As defined in the Relevant Market Guidelines, a "relevant product market" is the group or category of products that, in practice, consumers believe can easily be substituted for one another, based on product characteristics, price and use. (Since consumers can easily substitute a mint-flavored toothpaste, for example, with one that is cinnamon flavored, both products would generally be considered to be in the same product market. On the other hand, a watch that costs US$50,000 doesn't compete with a $5 brand.)
The Relevant Market Guidelines define a "relevant geographic market" as the area in which consumers or businesses acquire certain products, so that if products are not available in one place they can readily be replaced with products elsewhere. In some cases, the relevant geographic market will vary greatly, depending on such characteristics as the type of product and location. (If the manufacturer of a locally famous brand of tea, which is distributed only in Shanghai, buys another locally distributed tea company, Shanghai would likely be considered the relevant geographic market. Not so with Coke.)
Though product markets and geographic markets are quite different, the Relevant Market Guidelines generally adopt the same basic principle for defining the scope of the relevant market: substitutability analysis. How easily can one product be substituted for another? Or, how easy is it for a consumer to go elsewhere (substitute one geographic location for another) to obtain the same (or a substantially similar) product?
Within that basic framework, there are two types of substitutability, and two types of substitutability analysis: Demand substitutability (and demand substitutability analysis); and supply substitutability (as well as supply substitutability analysis).
Though extremely complicated in practice, the principle of demand substitutability is relatively straightforward. If consumers are confronted with the unavailability of one product—or it is available only at a higher price—how easily can they switch to a different product?
Supply substitutability analysis looks at how suppliers would react to the unavailability of a product (or higher prices). How easy would it be for a new competitor to enter the market, or for an existing company to expand its distribution area or add a new product to its line, in each filling the void and sustaining competition?
The "Hypothetical Monopolist" Test
In cases where the definition of relevant market is more complex and difficult to determine, the Relevant Market Guidelines call for use of the "hypothetical monopolist" test, which typically looks at a relevant product market and analyzes the likelihood that a hypothetical company could impose a modest but substantial (5 to 10 percent) price increase for a sustained period of time (typically one year) and remain profitable even as some consumers stop buying the product.

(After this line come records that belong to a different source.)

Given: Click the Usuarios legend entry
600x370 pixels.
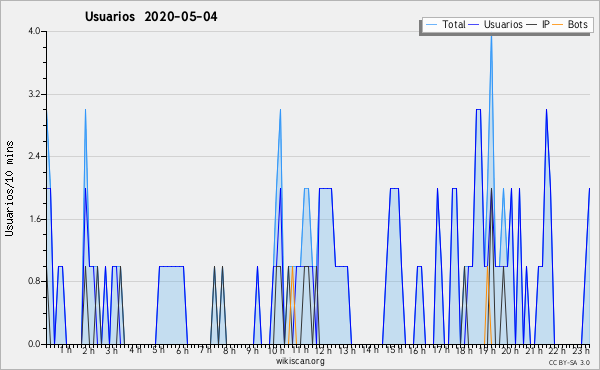Looking at the screenshot, I should click(x=496, y=25).
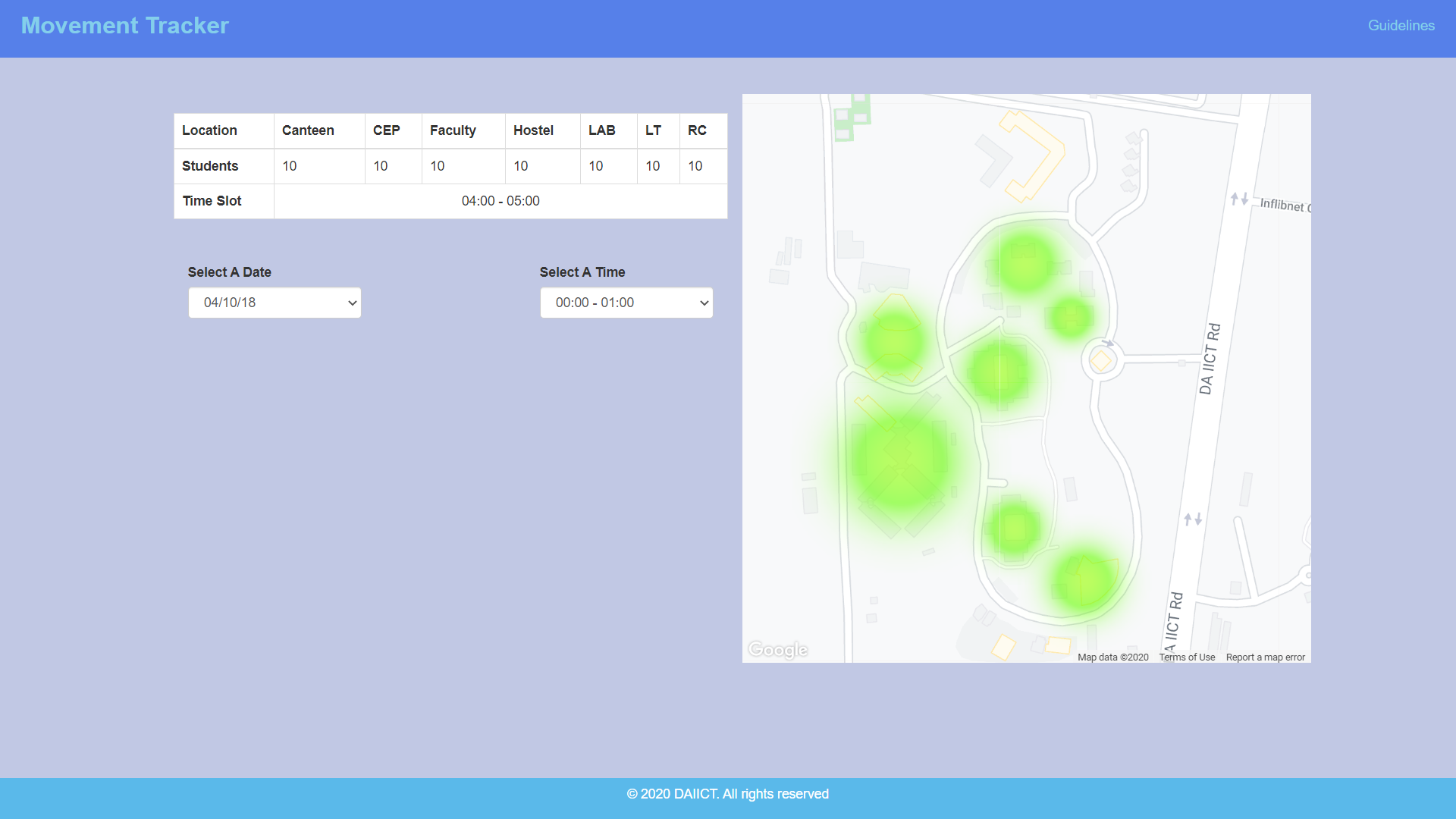Click the date dropdown chevron arrow
Screen dimensions: 1456x819
pos(352,303)
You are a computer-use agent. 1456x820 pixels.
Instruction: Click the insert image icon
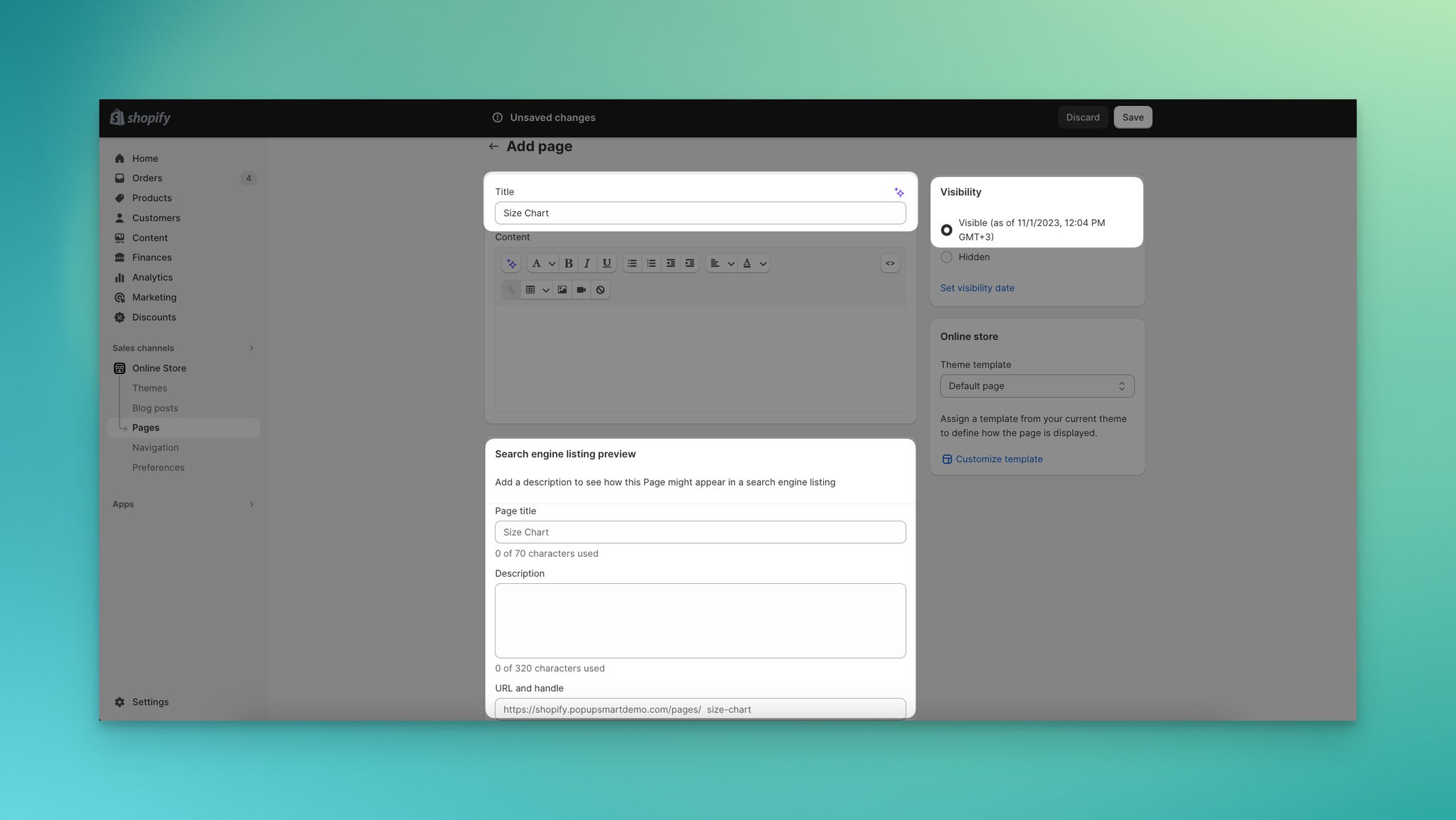pyautogui.click(x=562, y=290)
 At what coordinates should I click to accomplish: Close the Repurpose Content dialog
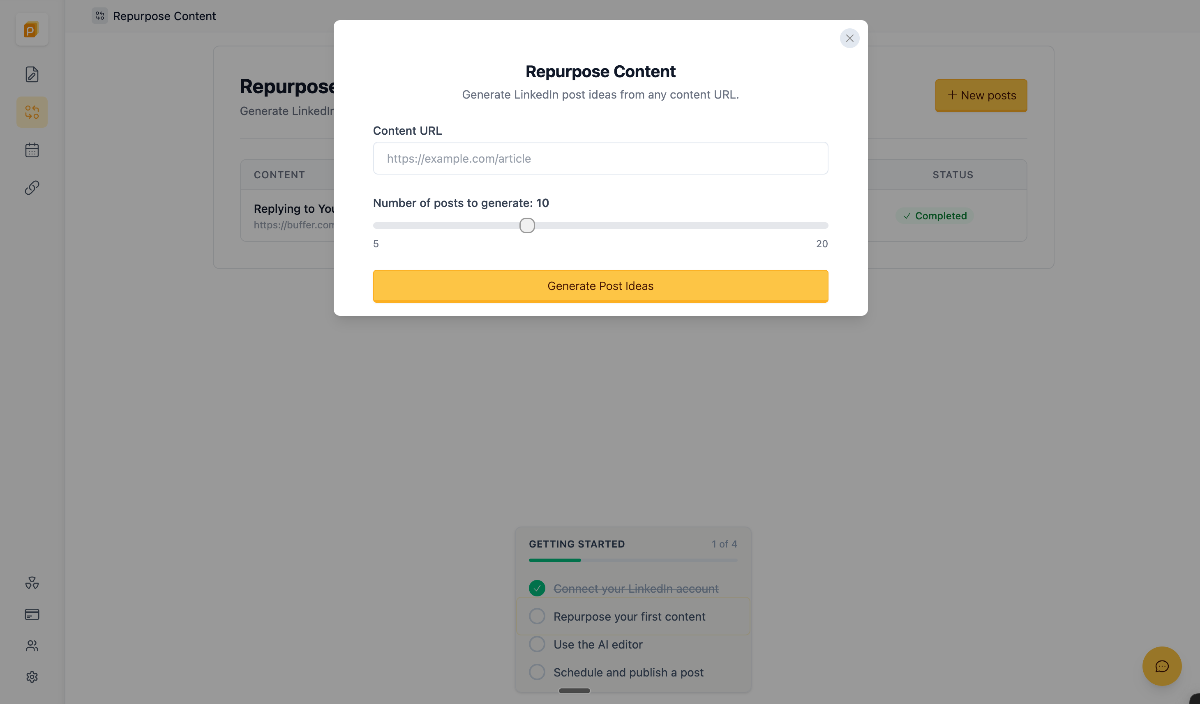pos(849,38)
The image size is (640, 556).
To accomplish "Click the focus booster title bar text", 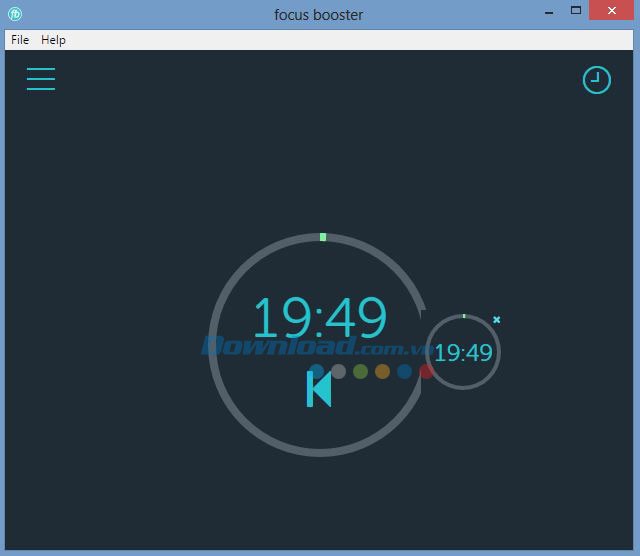I will pos(319,14).
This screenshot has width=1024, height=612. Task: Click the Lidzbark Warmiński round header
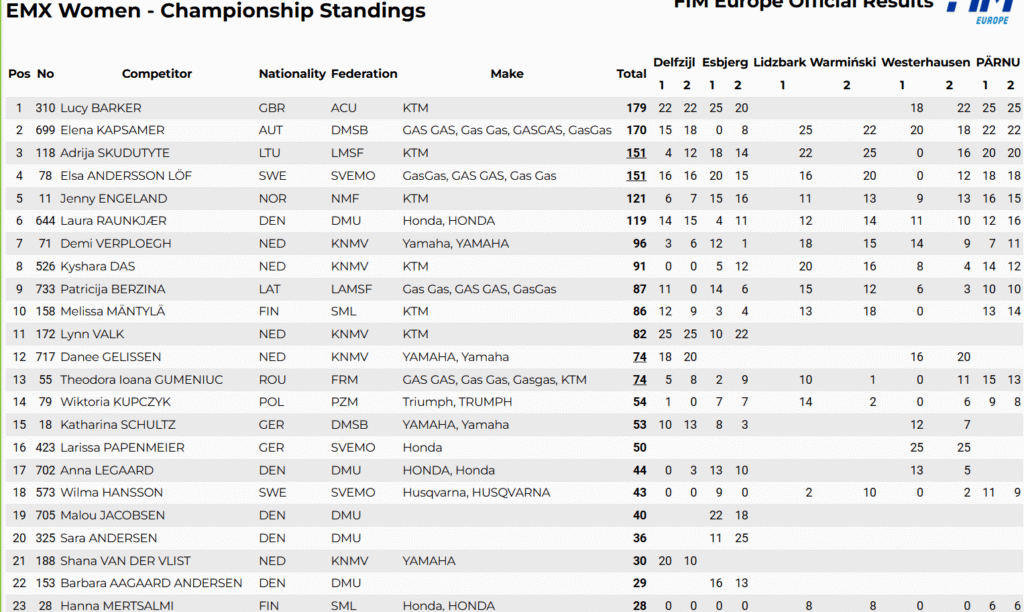click(814, 63)
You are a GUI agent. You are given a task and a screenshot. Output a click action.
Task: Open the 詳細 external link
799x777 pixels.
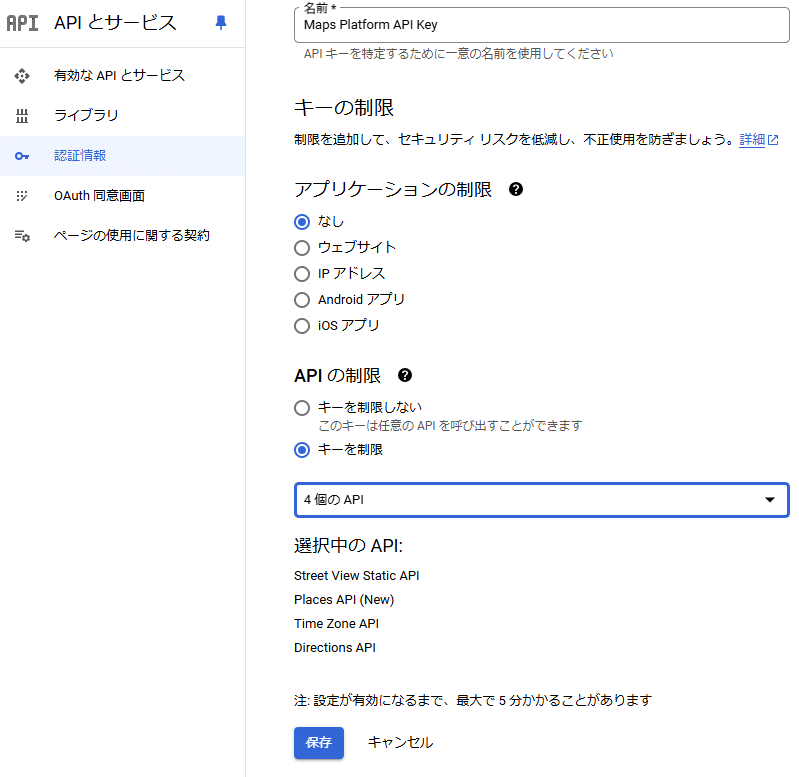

In practice, the methods used by individual agencies to enforce China's Anti-Monopoly Law, while under the unified oversight of the Anti-Monopoly Commission, will vary depending on the particular product, location and situation. The Relevant Market Guidelines list a number of factors to be considered in defining a relevant product or geographic market, including price discrepancy, use and sales channels, as well as others, for defining a relevant product market; and transportation costs, geographical trade barrier, distribution, etc. for defining a relevant geographic market. While the Relevant Market Guidelines provide some certainty, with detailed criteria to be applied when defining a relevant market, regulators will continue to have considerable discretion in how they apply these principles in practice. Another key issue is whether regulators will apply the rules and principles consistently over time and location—and with different actors.